The Tax Court of Canada released a decision on September 26, 2014 in Baldwin v. The Queen, dismissing appeals from income tax assessments brought by five different individuals employed by a company called Native Leasing Services ("NLS").

NLS is a sole proprietorship owned by one Roger Obonsawin who is a member of the Odanak First Nation with status under the Indian Act and resides on the Six Nations Reserve. NLS provides human resource services and employment placement for Aboriginal not-for-profit organizations, referring to this relationship as the "leasing" of employees to what it refers to as "placement organizations". Although NLS had a small administrative staff that worked on the Six Nations Reserve its several hundred "leased employees" almost exclusively conducted work off reserve. The NLS also maintained its operating account at a CIBC bank branch on reserve in Hobbema, Alberta.

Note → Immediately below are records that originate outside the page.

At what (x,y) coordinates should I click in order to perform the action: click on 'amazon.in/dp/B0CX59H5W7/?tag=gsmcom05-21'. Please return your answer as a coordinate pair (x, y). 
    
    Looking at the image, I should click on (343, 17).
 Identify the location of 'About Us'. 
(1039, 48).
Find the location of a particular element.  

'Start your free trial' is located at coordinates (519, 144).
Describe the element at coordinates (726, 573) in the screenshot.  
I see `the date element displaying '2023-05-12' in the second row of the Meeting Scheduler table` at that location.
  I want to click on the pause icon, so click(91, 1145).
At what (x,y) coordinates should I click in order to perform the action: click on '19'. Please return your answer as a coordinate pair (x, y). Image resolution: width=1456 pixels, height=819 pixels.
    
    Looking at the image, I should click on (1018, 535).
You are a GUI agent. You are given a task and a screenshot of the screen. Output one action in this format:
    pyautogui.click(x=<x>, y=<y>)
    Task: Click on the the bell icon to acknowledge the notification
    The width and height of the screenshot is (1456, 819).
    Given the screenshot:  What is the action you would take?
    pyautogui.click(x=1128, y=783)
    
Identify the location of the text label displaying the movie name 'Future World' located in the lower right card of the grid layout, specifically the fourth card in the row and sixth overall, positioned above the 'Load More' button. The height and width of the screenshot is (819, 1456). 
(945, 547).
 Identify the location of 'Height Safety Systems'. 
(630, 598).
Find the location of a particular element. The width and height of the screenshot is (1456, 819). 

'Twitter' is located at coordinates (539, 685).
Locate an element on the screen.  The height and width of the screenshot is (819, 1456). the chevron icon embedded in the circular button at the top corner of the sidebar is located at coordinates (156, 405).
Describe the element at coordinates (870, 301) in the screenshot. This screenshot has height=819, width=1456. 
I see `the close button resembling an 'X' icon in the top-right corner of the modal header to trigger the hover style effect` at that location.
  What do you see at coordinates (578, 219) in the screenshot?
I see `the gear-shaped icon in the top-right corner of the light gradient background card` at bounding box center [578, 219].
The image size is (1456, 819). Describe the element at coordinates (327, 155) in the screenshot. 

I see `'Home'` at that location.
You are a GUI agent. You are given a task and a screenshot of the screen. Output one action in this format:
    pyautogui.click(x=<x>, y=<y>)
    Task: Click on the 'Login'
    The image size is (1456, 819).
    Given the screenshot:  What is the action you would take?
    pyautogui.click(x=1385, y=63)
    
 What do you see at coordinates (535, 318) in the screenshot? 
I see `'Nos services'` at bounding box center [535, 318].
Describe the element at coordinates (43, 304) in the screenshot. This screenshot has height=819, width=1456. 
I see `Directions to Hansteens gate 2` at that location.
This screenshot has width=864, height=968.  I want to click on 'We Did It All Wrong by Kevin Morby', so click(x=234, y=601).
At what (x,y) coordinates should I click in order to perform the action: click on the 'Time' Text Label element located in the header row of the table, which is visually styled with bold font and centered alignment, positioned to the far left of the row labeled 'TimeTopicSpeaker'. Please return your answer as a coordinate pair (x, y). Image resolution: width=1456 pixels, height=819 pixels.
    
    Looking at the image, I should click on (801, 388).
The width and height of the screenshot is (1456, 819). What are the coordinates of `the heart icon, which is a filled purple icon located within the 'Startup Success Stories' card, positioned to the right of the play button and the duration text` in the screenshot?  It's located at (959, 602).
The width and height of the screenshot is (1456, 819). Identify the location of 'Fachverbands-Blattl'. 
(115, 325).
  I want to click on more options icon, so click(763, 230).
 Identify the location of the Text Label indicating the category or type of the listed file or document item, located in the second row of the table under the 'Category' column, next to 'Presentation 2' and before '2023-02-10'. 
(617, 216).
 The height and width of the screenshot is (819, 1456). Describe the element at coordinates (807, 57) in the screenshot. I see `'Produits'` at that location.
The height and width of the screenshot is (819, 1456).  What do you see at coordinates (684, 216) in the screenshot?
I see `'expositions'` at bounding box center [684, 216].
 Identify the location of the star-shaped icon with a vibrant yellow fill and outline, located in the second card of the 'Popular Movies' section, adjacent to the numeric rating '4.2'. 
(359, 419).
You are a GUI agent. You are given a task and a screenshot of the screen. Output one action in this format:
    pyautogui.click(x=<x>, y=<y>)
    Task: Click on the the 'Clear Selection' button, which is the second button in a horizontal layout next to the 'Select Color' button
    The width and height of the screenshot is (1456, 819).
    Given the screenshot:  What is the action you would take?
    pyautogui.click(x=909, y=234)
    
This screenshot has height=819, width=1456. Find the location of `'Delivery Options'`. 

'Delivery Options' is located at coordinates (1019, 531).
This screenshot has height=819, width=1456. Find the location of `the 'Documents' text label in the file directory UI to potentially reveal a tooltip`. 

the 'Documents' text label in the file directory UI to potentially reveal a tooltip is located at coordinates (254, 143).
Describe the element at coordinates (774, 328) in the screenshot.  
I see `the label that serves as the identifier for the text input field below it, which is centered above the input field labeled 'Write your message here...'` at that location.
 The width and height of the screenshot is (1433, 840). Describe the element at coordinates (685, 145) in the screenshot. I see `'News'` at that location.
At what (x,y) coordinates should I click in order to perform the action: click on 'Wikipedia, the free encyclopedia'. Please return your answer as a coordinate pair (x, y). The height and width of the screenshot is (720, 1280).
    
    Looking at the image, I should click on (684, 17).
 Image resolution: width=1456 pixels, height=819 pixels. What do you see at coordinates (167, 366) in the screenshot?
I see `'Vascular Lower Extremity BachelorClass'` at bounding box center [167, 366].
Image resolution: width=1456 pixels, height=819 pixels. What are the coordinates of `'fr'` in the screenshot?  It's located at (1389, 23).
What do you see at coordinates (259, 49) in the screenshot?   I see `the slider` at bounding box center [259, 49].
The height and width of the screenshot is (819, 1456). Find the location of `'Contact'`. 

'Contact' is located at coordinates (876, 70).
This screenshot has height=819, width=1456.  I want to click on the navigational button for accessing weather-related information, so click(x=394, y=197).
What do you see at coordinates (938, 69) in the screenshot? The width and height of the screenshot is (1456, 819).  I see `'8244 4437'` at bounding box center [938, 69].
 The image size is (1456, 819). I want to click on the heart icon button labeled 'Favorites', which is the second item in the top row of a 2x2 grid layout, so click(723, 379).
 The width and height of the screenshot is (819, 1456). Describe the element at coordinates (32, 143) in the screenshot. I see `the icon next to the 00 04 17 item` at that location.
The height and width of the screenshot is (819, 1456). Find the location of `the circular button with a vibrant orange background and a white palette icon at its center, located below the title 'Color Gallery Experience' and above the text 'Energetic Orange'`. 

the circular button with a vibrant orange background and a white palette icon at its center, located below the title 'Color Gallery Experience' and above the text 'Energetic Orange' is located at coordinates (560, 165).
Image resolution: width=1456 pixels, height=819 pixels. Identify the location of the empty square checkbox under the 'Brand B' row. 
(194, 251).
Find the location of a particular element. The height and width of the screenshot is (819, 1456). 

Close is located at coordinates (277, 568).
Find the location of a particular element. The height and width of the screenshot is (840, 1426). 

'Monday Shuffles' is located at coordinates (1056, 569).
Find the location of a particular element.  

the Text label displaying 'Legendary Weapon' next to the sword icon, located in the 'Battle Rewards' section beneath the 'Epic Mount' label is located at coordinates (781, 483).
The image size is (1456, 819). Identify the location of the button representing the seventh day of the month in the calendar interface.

Obonsawin was operating NLS and its key functions on reserve in part based on his understanding that on the strength of the 1983 Supreme Court of Canada Nowegijick decision the income of his "leased employees" would be exempt from income tax. The court, however, held that the governing test for the exemption of personal property from taxation set out in section 87 of the Indian Act is now that which was laid out by the Supreme Court of Canada in both the 1992 Williams decision and the more recent 2011 Bastien Estate decision - the so-called "connecting factors test". Applying this test, the court found that although some of the appellants did some of their work on reserve the focus of each of their various positions was off reserve and their employment income was therefore situated off reserve and properly assessed as being taxable.